I installed PHP 5.0.4 from the CentOSPlus repo a week ago, but now the yum cronjob seems to have upgraded to a new kernel, a new MySQL and god knows what else. Big mistake.
How do I (safely) revert back to the stock CentOS 4.3 rpms? I want to keep PHP 5.0.4, but that's it.
Is there a cleaner way than uninstalling the rpms, editing the repo file and the (re)installing from base?
I just recently learned about the protectbase plugin, which I intend to use from here on out. The damage is done though.
This question is a repost from the forums. They sadly don't seem to recieve much traffic.
Best regards, Jens
Jens Jensen wrote:
I installed PHP 5.0.4 from the CentOSPlus repo a week ago, but now the yum cronjob seems to have upgraded to a new kernel, a new MySQL and god knows what else.
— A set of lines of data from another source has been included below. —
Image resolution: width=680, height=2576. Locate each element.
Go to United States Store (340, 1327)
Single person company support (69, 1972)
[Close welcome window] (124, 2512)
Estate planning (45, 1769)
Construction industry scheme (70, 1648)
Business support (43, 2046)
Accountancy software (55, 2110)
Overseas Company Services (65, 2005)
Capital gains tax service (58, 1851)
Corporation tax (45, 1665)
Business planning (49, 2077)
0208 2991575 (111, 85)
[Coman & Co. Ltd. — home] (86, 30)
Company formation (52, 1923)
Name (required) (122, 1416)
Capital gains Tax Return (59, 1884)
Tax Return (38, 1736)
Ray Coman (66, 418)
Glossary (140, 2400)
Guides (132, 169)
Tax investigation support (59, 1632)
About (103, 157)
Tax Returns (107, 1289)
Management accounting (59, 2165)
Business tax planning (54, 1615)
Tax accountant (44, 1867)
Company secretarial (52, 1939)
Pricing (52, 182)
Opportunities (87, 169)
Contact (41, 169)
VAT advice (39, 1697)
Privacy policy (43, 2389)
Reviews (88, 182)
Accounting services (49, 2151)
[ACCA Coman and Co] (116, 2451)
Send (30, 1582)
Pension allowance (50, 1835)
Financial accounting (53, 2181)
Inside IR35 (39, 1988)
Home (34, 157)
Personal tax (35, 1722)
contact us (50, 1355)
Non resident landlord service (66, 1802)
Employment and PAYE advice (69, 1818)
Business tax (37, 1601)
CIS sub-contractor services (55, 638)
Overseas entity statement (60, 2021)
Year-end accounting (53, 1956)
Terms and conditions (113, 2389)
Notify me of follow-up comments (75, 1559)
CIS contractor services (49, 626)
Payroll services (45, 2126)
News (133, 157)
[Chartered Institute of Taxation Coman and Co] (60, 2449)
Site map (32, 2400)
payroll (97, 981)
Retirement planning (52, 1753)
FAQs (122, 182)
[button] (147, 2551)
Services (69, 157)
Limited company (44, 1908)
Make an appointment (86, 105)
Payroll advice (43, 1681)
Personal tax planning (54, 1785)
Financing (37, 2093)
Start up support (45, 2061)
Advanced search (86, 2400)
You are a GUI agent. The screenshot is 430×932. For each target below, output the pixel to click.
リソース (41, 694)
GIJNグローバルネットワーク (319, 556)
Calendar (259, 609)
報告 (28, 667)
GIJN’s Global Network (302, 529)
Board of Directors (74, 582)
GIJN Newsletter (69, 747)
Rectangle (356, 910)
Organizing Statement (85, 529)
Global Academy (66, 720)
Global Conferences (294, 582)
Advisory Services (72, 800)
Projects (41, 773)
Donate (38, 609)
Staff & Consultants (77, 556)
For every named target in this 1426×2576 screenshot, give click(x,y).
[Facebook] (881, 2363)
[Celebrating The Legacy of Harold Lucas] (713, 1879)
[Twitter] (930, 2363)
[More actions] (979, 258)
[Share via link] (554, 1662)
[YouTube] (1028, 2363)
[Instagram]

Big mistake.
How do I (safely) revert back to the stock CentOS 4.3 rpms? I want to keep PHP 5.0.4, but that's it.
Is there a cleaner way than uninstalling the rpms, editing the repo file and the (re)installing from base?
I just recently learned about the protectbase plugin, which I intend to use from here on out. The damage is done though.
This question is a repost from the forums. They sadly don't seem to recieve much traffic.
Best regards, Jens
What is the protect base plugin and will it work with EL 4?
Jerry Hubbard schrieb:
What is the protect base plugin and will it work with EL 4?
http://mirror.centos.org/centos/4/docs/html/yum/sn-yum-maintenance.html#sn-y...
Second part of the question: yes.
Alexander
On Sun, 2006-08-06 at 00:39 +0200, Alexander Dalloz wrote:
Jerry Hubbard schrieb:
What is the protect base plugin and will it work with EL 4?
http://mirror.centos.org/centos/4/docs/html/yum/sn-yum-maintenance.html#sn-y...
Second part of the question: yes.
Alexander
Protectbase does work ... however it is not what you are trying to accomplish.
The purpose of protect base is to allow you to do updates from a repository and prevent updating any protected packages but allow updating of non-protected packages.
php would show up as protected ... and would not update.
You need to edit the centosplus section of CentOSBase.repo and use:
includepkgs=php*
that will allow you to get only php from centosplus.
You should be able to see the packages that are upgraded here:
http://mirror.centos.org/centos/4/centosplus/
(pick your arch)
and you can download the packages manually from [os] and [updates] and replace them with the command:
rpm -Uvh package1 package2 package3
(etc.)
On 8/5/06, Johnny Hughes mailing-lists@hughesjr.com wrote:
The purpose of protect base is to allow you to do updates from a repository and prevent updating any protected packages but allow updating of non-protected packages.
php would show up as protected ... and would not update.
This was discussed before on a thread I started a few weeks ago ... if the [base] section contains
protect=1 exclude=php*
then the php packages from centosplus would be available, along with any other centosplus packages that do not have corresponding packages in the base, while protecting the overlapping packages.
You need to edit the centosplus section of CentOSBase.repo and use:
includepkgs=php*
That works when protectbase is not used. Which approach is preferable probably depends on how many packages one wants from centosplus, and on whether one wants to protect the base packages from any other repos one may have enabled (such as rpmforge).